A Associação Nacional de Estudantes de Medicina (ANEM) considera “profundamente negativa” a possibilidade, prevista no decreto-lei do regime jurídico do internato médico, de os estudantes terem de pagar uma parte do valor da nova prova de acesso à formação médica especializada. O tema é debatido esta quinta-feira na Assembleia da República, com duas apreciações parlamentares pedidas pelo PCP e Bloco de Esquerda. O plenário começa com um debate de urgência sobre o estado da saúde pedido pelo PSD.

“Acredito que os estudantes de medicina não se revêem nesta alteração que passa por dificultar o acesso à especialidade, nomeadamente no que diz respeito ao pagamento de um encargo. Isso é um aspecto profundamente negativo”, afirma ao PÚBLICO Edgar Simões, presidente da ANEM, que tem contactado os grupos parlamentares para promover possíveis alterações ao regime já publicado em Diário da República.

Para o responsável da associação, “é uma competência do Estado assegurar a formação médica” e como tal deverá também caber ao Estado suportar financeiramente a prova que em 2019 vai substituir o actual exame de seriação conhecido por Harrison e que tem sido muito criticado por não avaliar a capacidade clínica dos candidatos. Sem valor ainda definido, Edgar Simões afirma que se trata de uma questão de princípio.

“Achamos que é uma barreira e mesmo que comece num valor baixo, não sabemos até onde pode ir no futuro. Além disso, já sabemos à partida que parte dos candidatos não terão acesso a uma vaga de formação específica por falta de planeamento nos recursos humanos em saúde. E estamos a pedir aos candidatos que paguem um valor para fazer uma prova que eventualmente lhes poderá dar acesso a uma especialidade. Mas sem certeza”, destaca.

Edgar Simões refere que existem particularidades no documento que podem dificultar o acesso à formação especializada, como “a questão do vínculo ao Serviço Nacional de Saúde terminar quando a pessoa não tem acesso a uma especialidade”. Mas para o presidente da ANEM este é um problema que transcende o regime jurídico do internato médico, que faz uma separação clara entre formação geral e formação especializada.

“Duplo problema”

“É preciso perceber que existe um duplo problema. As faculdades de Medicina estão a formar muito acima das suas capacidades, mas paradoxalmente estas pessoas não estão a ser absorvidas pelo SNS”, afirma. A ANEM entregou no Parlamento, no final de 2017, uma petição com cinco mil assinaturas a pedir a criação de uma comissão isenta e externa que avalie as capacidades formativas pré e pós-graduadas.

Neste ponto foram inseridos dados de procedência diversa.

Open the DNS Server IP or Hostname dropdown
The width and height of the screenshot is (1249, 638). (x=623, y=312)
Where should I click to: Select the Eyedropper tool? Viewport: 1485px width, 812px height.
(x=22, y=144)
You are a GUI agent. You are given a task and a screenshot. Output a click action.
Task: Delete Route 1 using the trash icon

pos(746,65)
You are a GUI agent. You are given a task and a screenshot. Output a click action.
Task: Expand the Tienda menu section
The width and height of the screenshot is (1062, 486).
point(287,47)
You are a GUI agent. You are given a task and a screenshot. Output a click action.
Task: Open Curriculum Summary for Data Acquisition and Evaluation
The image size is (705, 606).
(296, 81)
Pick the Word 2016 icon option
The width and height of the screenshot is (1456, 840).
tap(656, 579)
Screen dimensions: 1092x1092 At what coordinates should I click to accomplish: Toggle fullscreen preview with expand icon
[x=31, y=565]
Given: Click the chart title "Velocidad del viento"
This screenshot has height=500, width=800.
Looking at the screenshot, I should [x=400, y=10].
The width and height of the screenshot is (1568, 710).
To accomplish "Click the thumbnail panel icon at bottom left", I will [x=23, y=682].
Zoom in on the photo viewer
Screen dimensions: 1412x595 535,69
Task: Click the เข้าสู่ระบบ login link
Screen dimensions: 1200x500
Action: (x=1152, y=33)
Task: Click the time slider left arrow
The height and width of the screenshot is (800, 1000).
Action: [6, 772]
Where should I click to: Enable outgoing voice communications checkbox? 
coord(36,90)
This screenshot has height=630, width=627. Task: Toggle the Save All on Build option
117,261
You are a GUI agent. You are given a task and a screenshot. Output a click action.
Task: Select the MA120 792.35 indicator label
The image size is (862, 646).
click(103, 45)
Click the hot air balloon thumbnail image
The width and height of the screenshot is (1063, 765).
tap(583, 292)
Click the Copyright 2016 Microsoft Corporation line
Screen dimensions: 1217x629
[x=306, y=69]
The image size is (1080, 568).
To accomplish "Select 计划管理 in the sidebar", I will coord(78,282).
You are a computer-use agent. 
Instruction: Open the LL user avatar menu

“Devemo-nos bater pela qualidade da formação. Se houver qualidade na formação significa que há SNS e há capacidade de empregarmos os médicos que faltam”. Um investimento, salienta, que permitiria ter mais tutores quer para os estudantes de Medicina, quer para os que estão já na fase de formação pós-graduada.

“Os estudantes de Medicina querem trabalhar e aprender com o SNS. Mas a verdade é que muitos vão estar entregues a uma realidade que não é mais certa”, refere, referindo-se aos médicos sem especialidade que diz estarem em situações precárias como tarefeiros ou a recibos verdes a fazerem urgências.

Relatos que tem ouvido nas reuniões do Fórum Médico em que a ANEM tem participado. “Enquanto continuarmos a permitir que existam mais médicos indiferenciados, mais situações vão aparecer. Assusta-me muito a questão do médico que existe só para tapar buracos e em relação ao qual não existe qualquer investimento. A não ser aquele que ele decida fazer nele próprio, indo embora. Qualquer estudante de Medicina teme que isto lhe possa acontecer.”

Esta é uma preocupação partilhada pelos médicos que estão a frequentar o ano comum e que escreveram uma carta aos deputados afirmando que a “especialização médica não é, nem nunca deverá ser, uma etapa opcional ou extraordinária na carreira de um médico”.